# What to do
Put each of the records below into a two-column CSV with the columns "request" and "answer". Give one row per record, with its request text and its answer each in a single quoted field and any line breaks replaced by spaces, and leave the pictures out.

>>>>>

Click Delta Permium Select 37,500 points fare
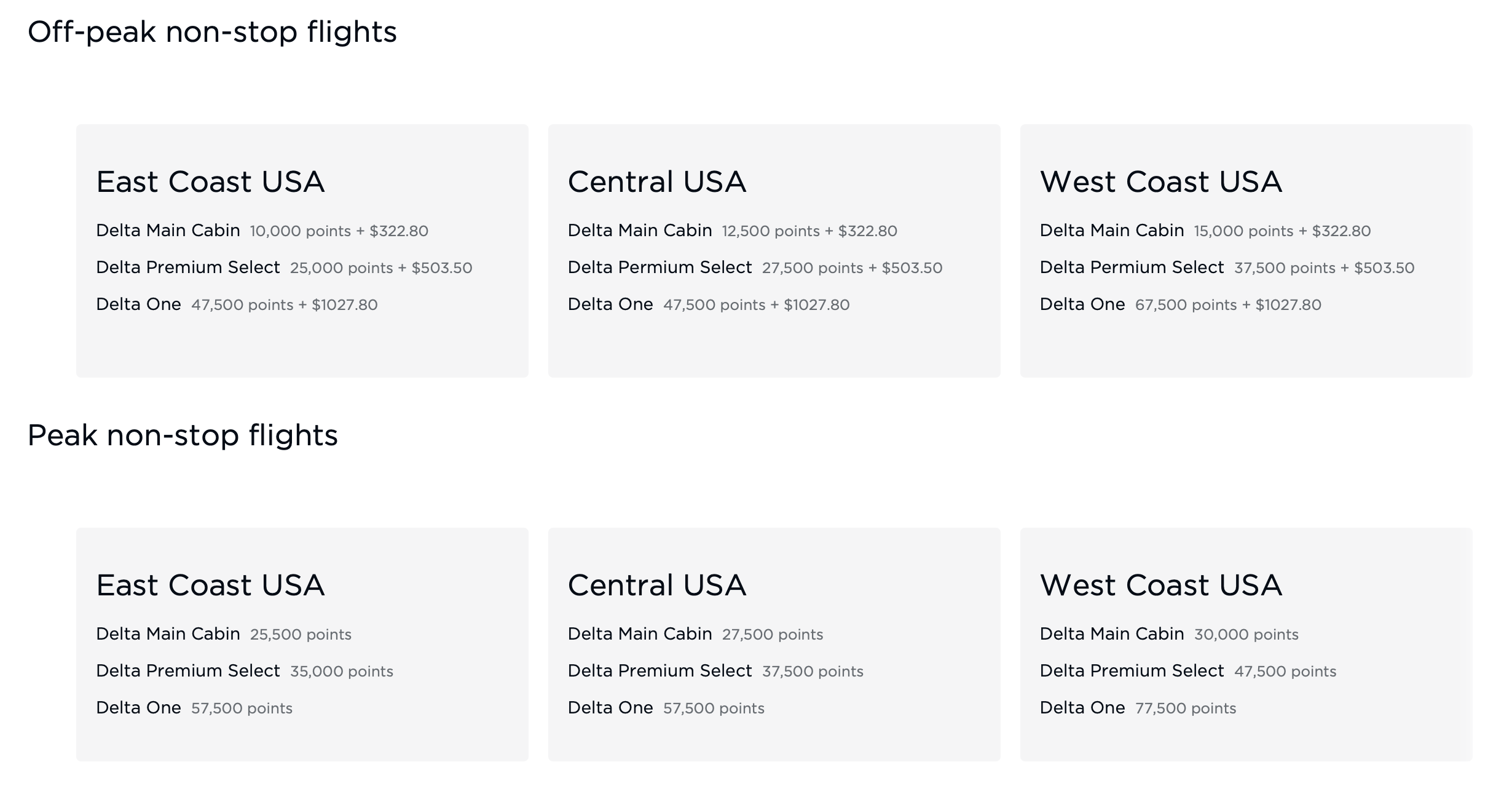 coord(1227,268)
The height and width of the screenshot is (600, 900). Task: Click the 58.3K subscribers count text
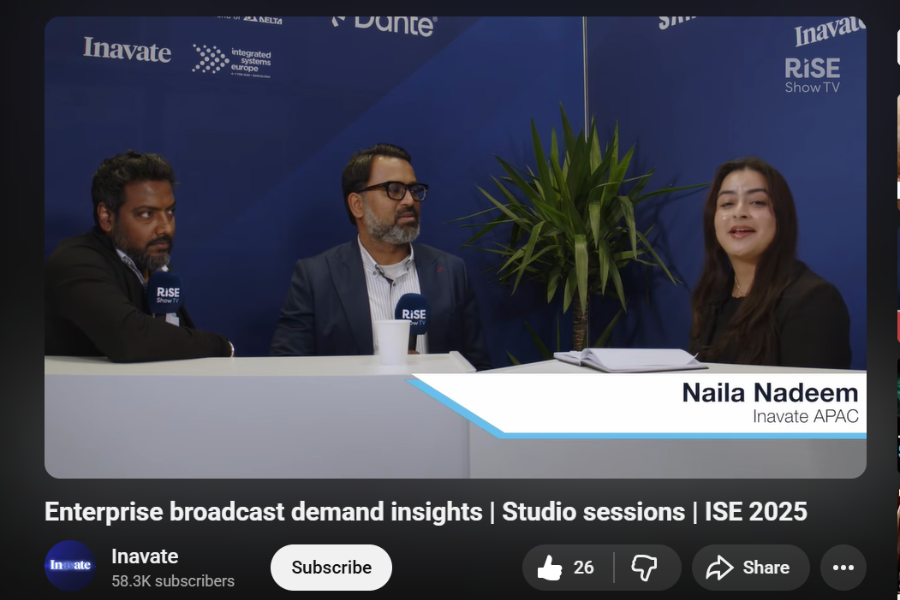point(173,581)
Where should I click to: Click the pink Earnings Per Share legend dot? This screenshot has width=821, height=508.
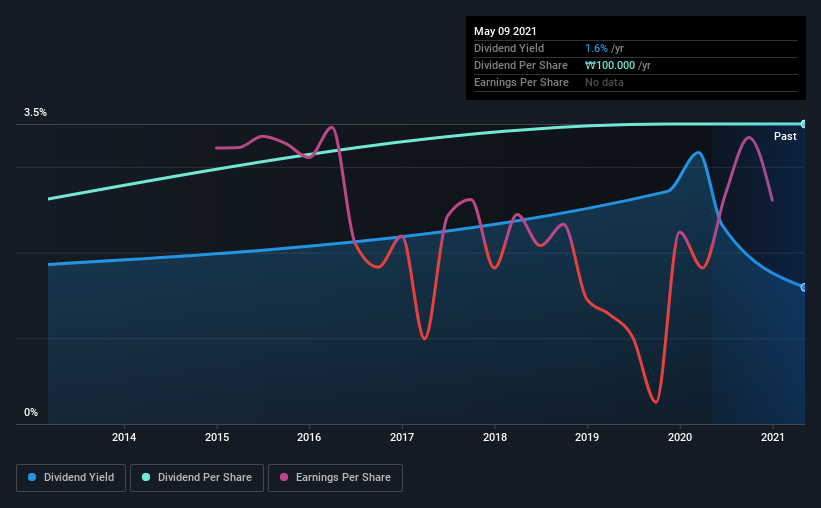(284, 477)
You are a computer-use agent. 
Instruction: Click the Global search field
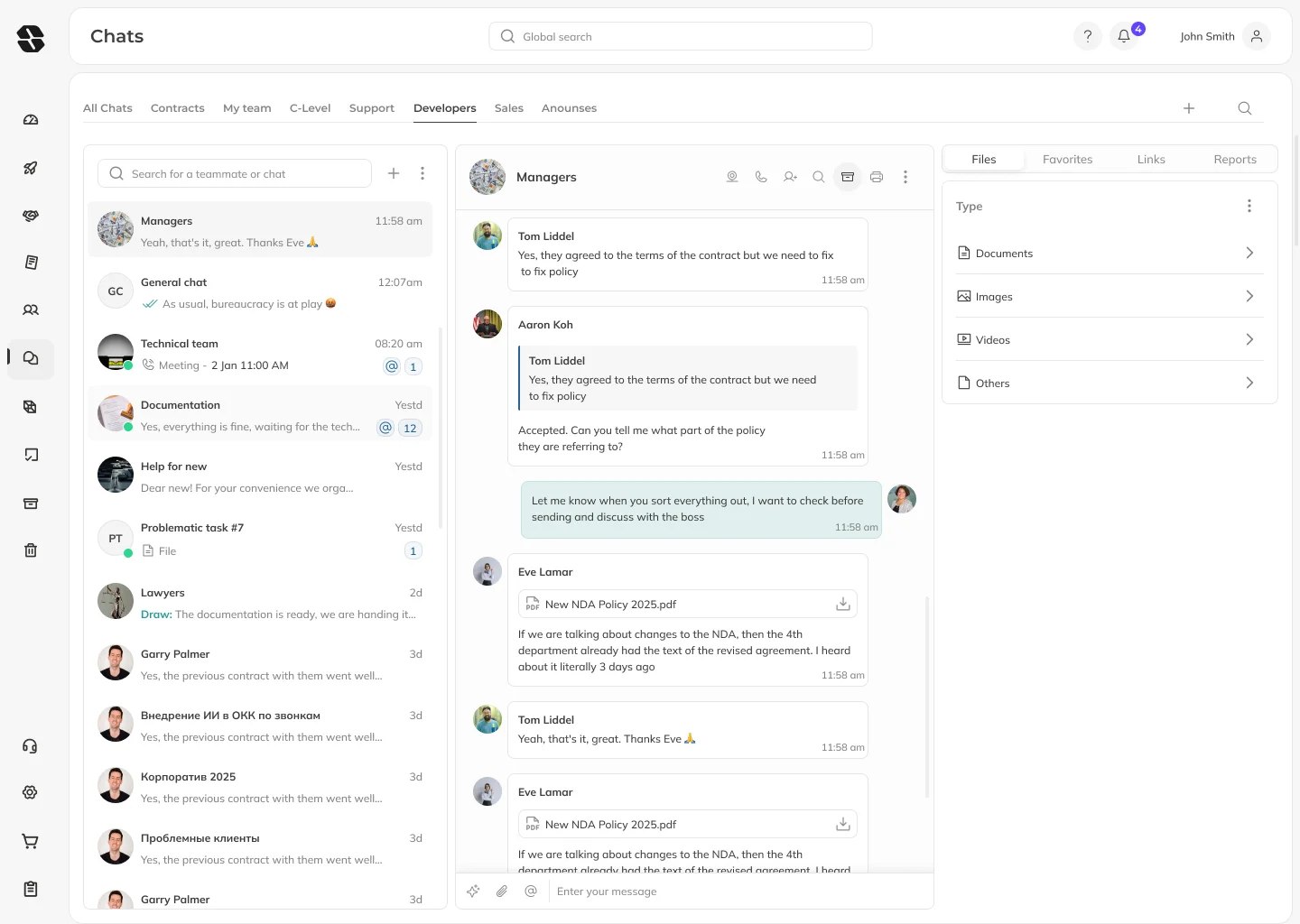pos(681,37)
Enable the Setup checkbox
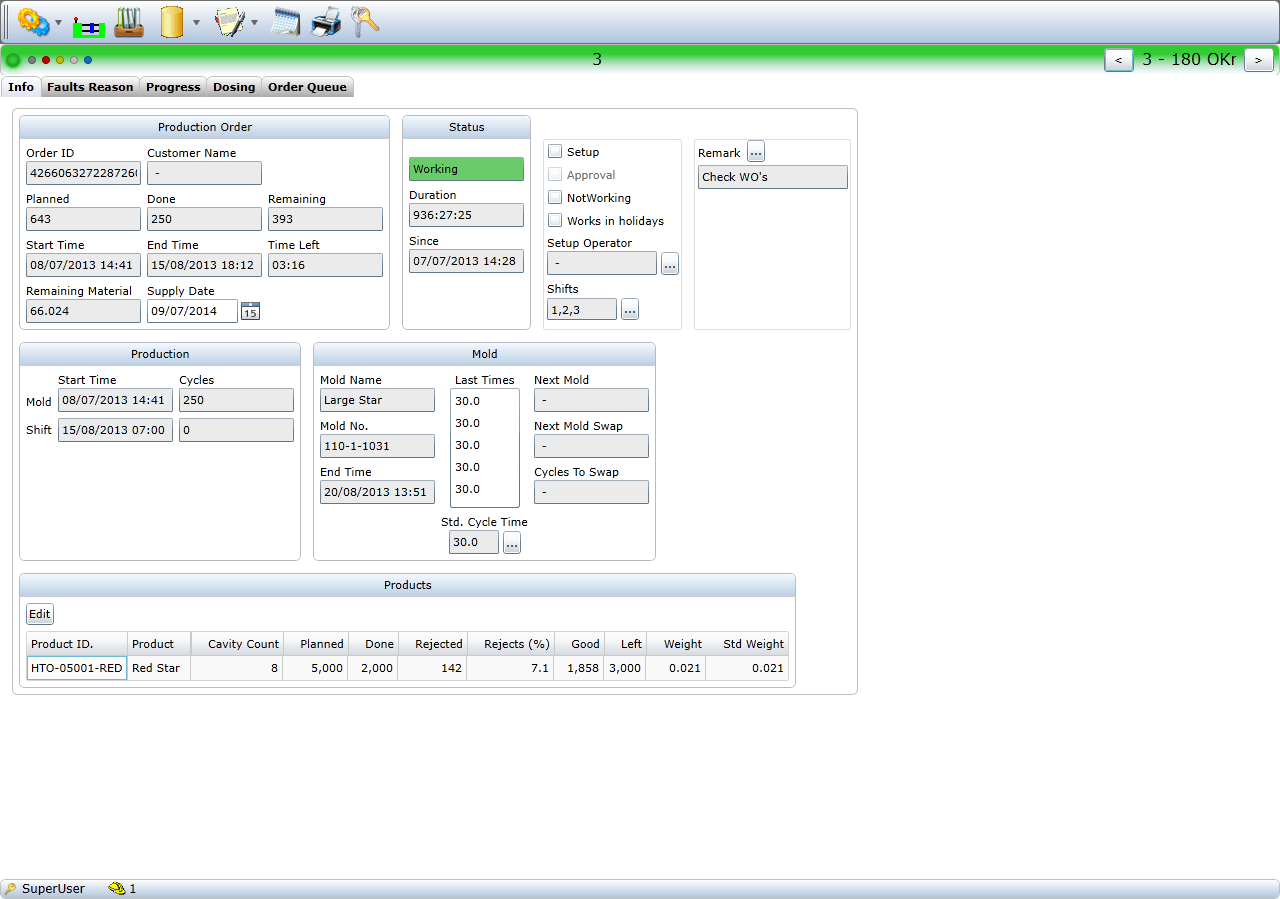This screenshot has width=1280, height=899. click(555, 152)
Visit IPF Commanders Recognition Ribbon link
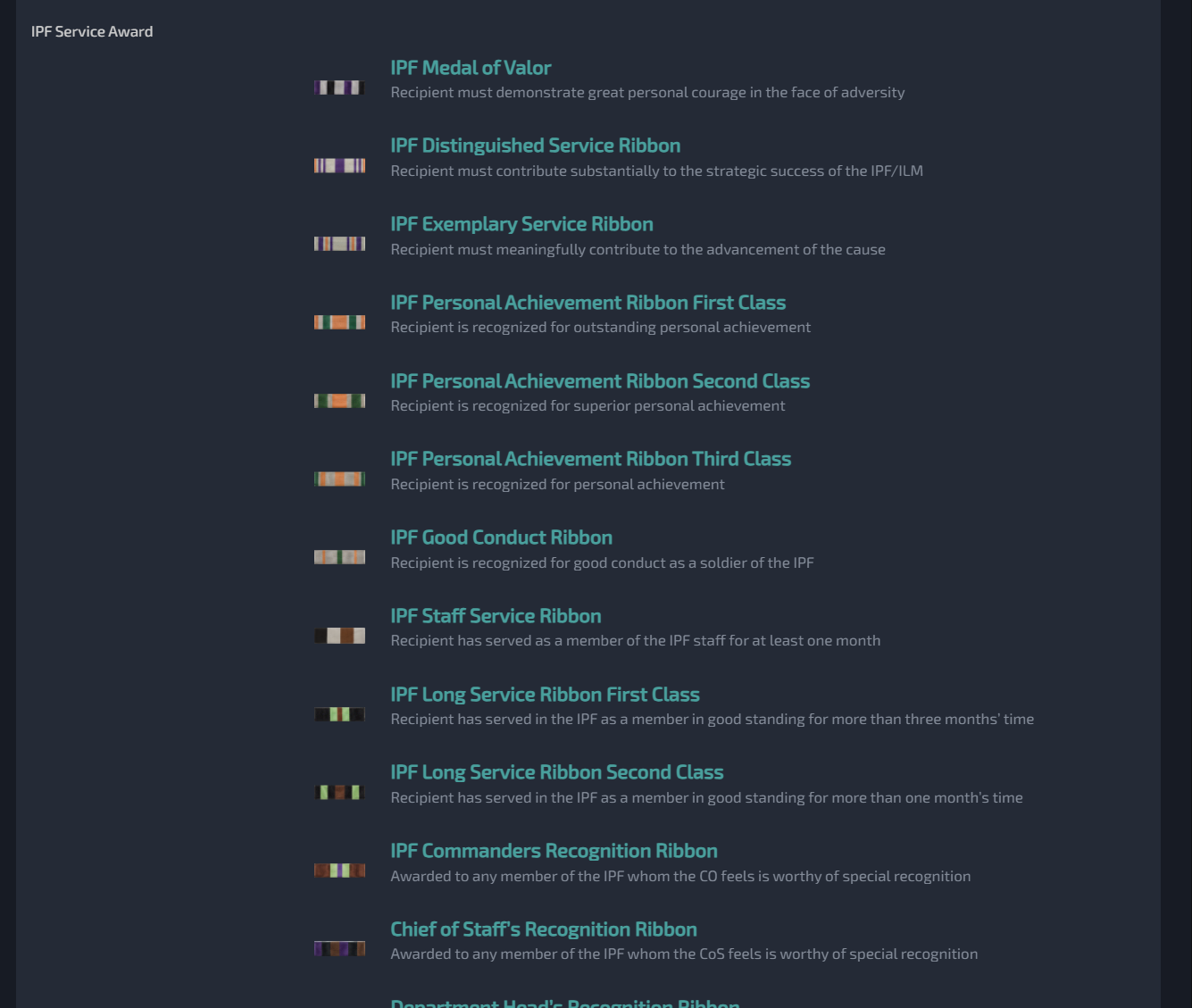The width and height of the screenshot is (1192, 1008). [554, 851]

<<<<<

# Task answer
request,answer
"Click Delta Permium Select 37,500 points fare","coord(1227,268)"
"The height and width of the screenshot is (600, 900). Task: Click the 58.3K subscribers count text","point(173,581)"
"Where should I click to: Click the pink Earnings Per Share legend dot? This screenshot has width=821, height=508.","(284, 477)"
"You are a computer-use agent. Instruction: Click the Global search field","pos(681,37)"
"Enable the Setup checkbox","This screenshot has width=1280, height=899. click(555, 152)"
"Visit IPF Commanders Recognition Ribbon link","The width and height of the screenshot is (1192, 1008). [554, 851]"